Can you reproduce the news report below on Louis Smith's MBE word for word, from its headline to its final line?

**SOURCE PASSAGE**
## begin

Louis Smith's 'proudest moment' as he is appointed MBE
Olympic gymnast and Strictly Come Dancing winner Louis Smith has been appointed MBE in the New Year Honours.
The 23-year-old, from Peterborough, won silver at the London games and the Glitterball trophy for his television performances with dancer Flavia Cacace.
He said the MBE was "without a doubt the proudest moment of my life".
His Team GB coach, Paul Hall, and Paralympian sprinter Johnnie Peacock, both from Cambridgeshire, have also been appointed MBE.
Smith, who took silver on the pommel horse and also won bronze in the team event, said: "To receive this honour is out of this world and something I never would have dreamt of as I grew up in the sport of gymnastics.
"This year has been like no other for so many reasons.
"For me it's obviously one I'll never forget and I wasn't sure it could get any better, but to be awarded an MBE is the icing on the cake."
He trained under Hall at Huntingdon Gymnastics Club.
Hall, who was appointed MBE for services to gymnastics and the London 2012 Olympic and Paralympic Games, said: "The MBE is wonderful news and completely out of the blue.
"2012 has really been a year to remember. If anyone had told me we'd get the Olympics and then this award on top, I would not have believed it.
"I feel very appreciative to all the team at the gym club. Without their support I would not have been able to be involved with so much."
Smith added: "I'm absolutely overjoyed for Paul and it's incredible to know that he is being rewarded in this way for everything he has done for me and my team-mates, for Huntingdon Gymnastics Club and for the whole sport over the course of his career."
Scientists, local historians and community volunteers have also been honoured.
The curator of the Norris Museum in St Ives, Bob Burn-Murdoch, was appointed MBE for services to the heritage of the town.
After 32 years of running the museum and documenting the history of St Ives, Mr Burn-Murdoch is retiring on his 60th birthday at the beginning of January.
"It's been a busy job and there's a lot of it, so I think it's time to take a bit of a rest," he said.

## end

**GIVEN DATA**

## begin

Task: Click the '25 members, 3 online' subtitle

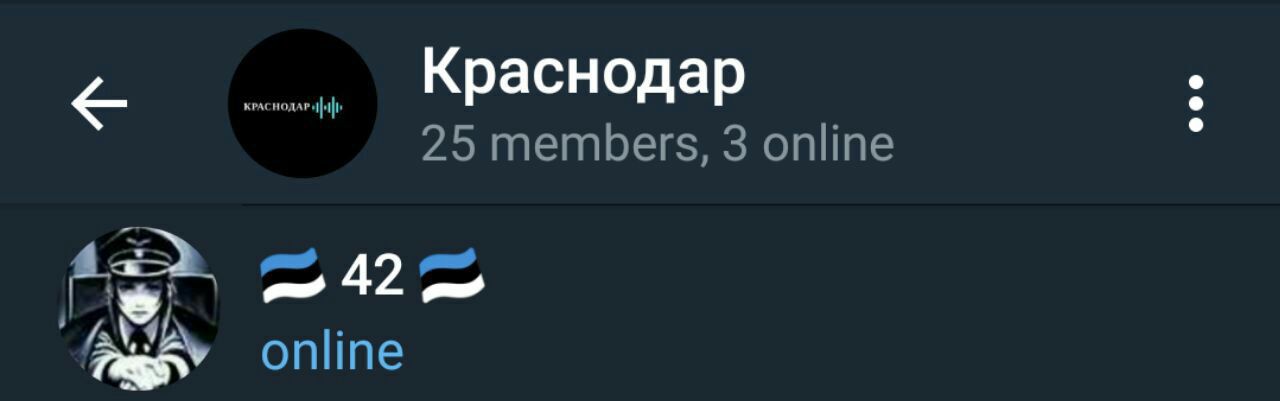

## end

**EXERCISE SOLUTION**
Louis Smith's 'proudest moment' as he is appointed MBE
Olympic gymnast and Strictly Come Dancing winner Louis Smith has been appointed MBE in the New Year Honours.
The 23-year-old, from Peterborough, won silver at the London games and the Glitterball trophy for his television performances with dancer Flavia Cacace.
He said the MBE was "without a doubt the proudest moment of my life".
His Team GB coach, Paul Hall, and Paralympian sprinter Johnnie Peacock, both from Cambridgeshire, have also been appointed MBE.
Smith, who took silver on the pommel horse and also won bronze in the team event, said: "To receive this honour is out of this world and something I never would have dreamt of as I grew up in the sport of gymnastics.
"This year has been like no other for so many reasons.
"For me it's obviously one I'll never forget and I wasn't sure it could get any better, but to be awarded an MBE is the icing on the cake."
He trained under Hall at Huntingdon Gymnastics Club.
Hall, who was appointed MBE for services to gymnastics and the London 2012 Olympic and Paralympic Games, said: "The MBE is wonderful news and completely out of the blue.
"2012 has really been a year to remember. If anyone had told me we'd get the Olympics and then this award on top, I would not have believed it.
"I feel very appreciative to all the team at the gym club. Without their support I would not have been able to be involved with so much."
Smith added: "I'm absolutely overjoyed for Paul and it's incredible to know that he is being rewarded in this way for everything he has done for me and my team-mates, for Huntingdon Gymnastics Club and for the whole sport over the course of his career."
Scientists, local historians and community volunteers have also been honoured.
The curator of the Norris Museum in St Ives, Bob Burn-Murdoch, was appointed MBE for services to the heritage of the town.
After 32 years of running the museum and documenting the history of St Ives, Mr Burn-Murdoch is retiring on his 60th birthday at the beginning of January.
"It's been a busy job and there's a lot of it, so I think it's time to take a bit of a rest," he said.